### Study text
────────

Song by Sublime

from the album Sublime
- Language: English
- Released: July 30, 1996
- Genre: Alternative hip hop; reggae fusion;
- Length: 3:53
- Label: Gasoline Alley; MCA;
- Songwriters: Marshall Goodman; Michael Happoldt; Bradley Nowell; Lawrence Parker;
- Producer: David Kahne

= April 29, 1992 (Miami) =

1996 song by Sublime

"April 29, 1992 (Miami)" is a song written by American rock band Sublime in 1996 from their eponymous album Sublime. The song title refers to the date of the beginning of the 1992 Los Angeles riots, of which news spread throughout the United States following the acquittal of four police officers accused in the videotaped beating of Rodney King.

────────

### Work task 1
List every songwriter credited in the text on the Sublime song.
### Work task 2
Continue the text on the Sublime song after its final sentence.
The data that comes next is unrelated to the text on the Sublime song.

### Recorded information
────────

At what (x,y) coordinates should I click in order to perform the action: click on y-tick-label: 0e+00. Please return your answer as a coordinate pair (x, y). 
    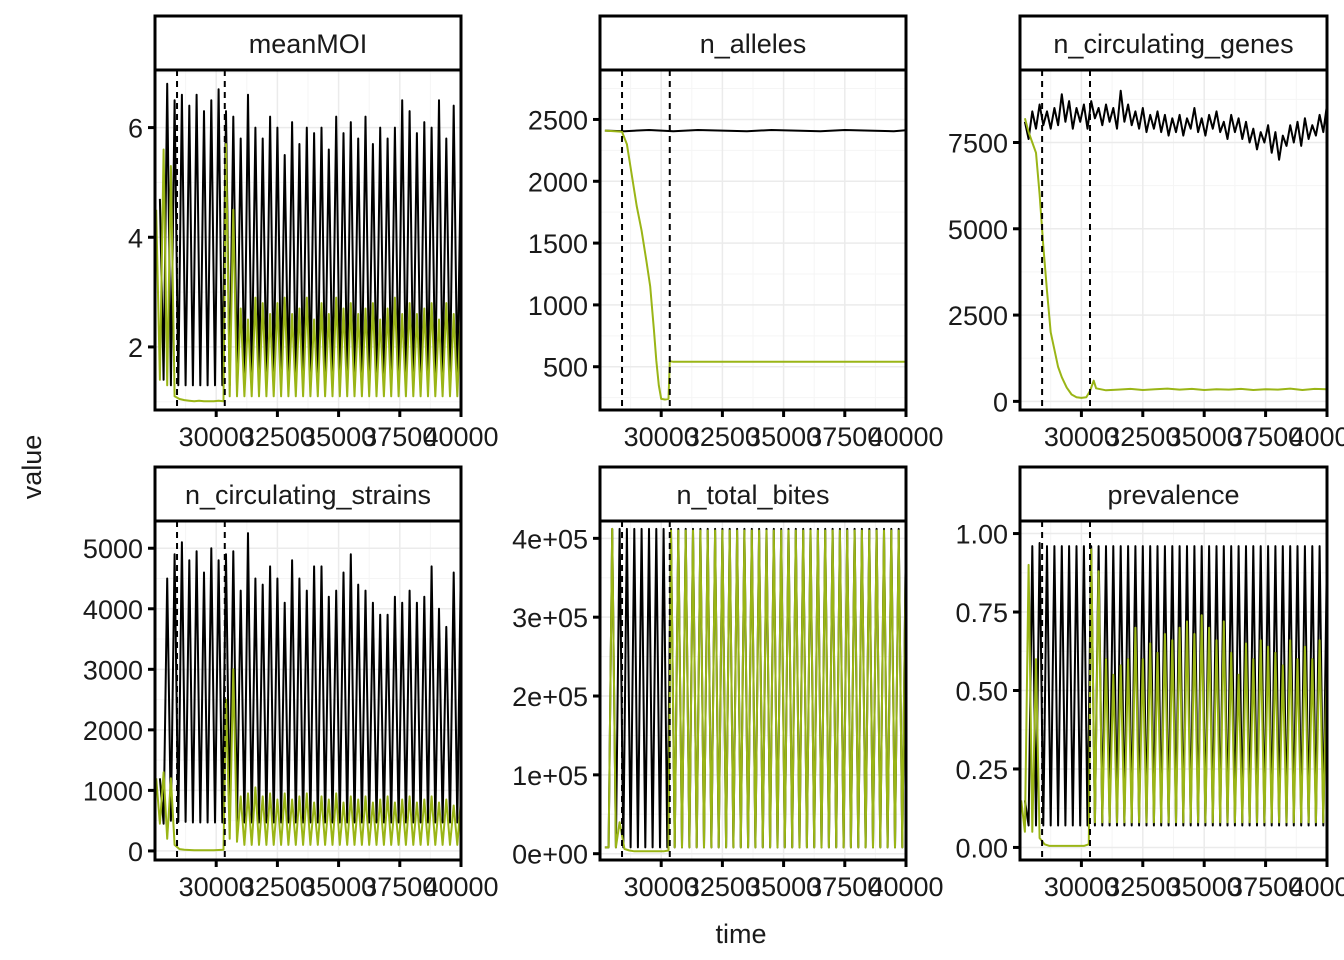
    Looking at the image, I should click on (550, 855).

────────

### Answer section 1
Marshall Goodman, Michael Happoldt, Bradley Nowell, Lawrence Parker

### Answer section 2
==Background==
The official title of the song references the date April 29, 1992; however, the lyric is sung as "April 26, 1992." It has been said this was a mistake, but the take was strong enough that the band kept it. Theories have developed about the true integrity of the song's lyrics. The acts of crime including arson, robbery, and vandalism referenced in the lyrics were purportedly committed by Bradley Nowell and other Sublime band members during the 1992 LA riots. The lyrics also offer a justification for the band's alleged participation in the unrest:

They said it was for the black man,

They said it was for the Mexican

And not for the white man

But if you look at the street, it wasn't about Rodney King

It's this fucked-up situation and these fucked-up police

It's about coming up and staying on top

And screaming 1-8-7 on a motherfuckin' cop

It's not in the paper, it's on the wall

National Guard

Smoke from all around

The lyrics allude to the songs "187 (It's On)" by Snoop Dogg and Dr. Dre and "Burn, Hollywood, Burn" by Public Enemy.

==Alternate version==
After lead singer and guitarist Bradley Nowell's death, the two surviving members of the band released every mix and alternate version that the band had recorded. Along with those recordings, an alternate version of "Miami" was released on their 1997 compilation album Second-hand Smoke titled "April 29, 1992 (Leary)".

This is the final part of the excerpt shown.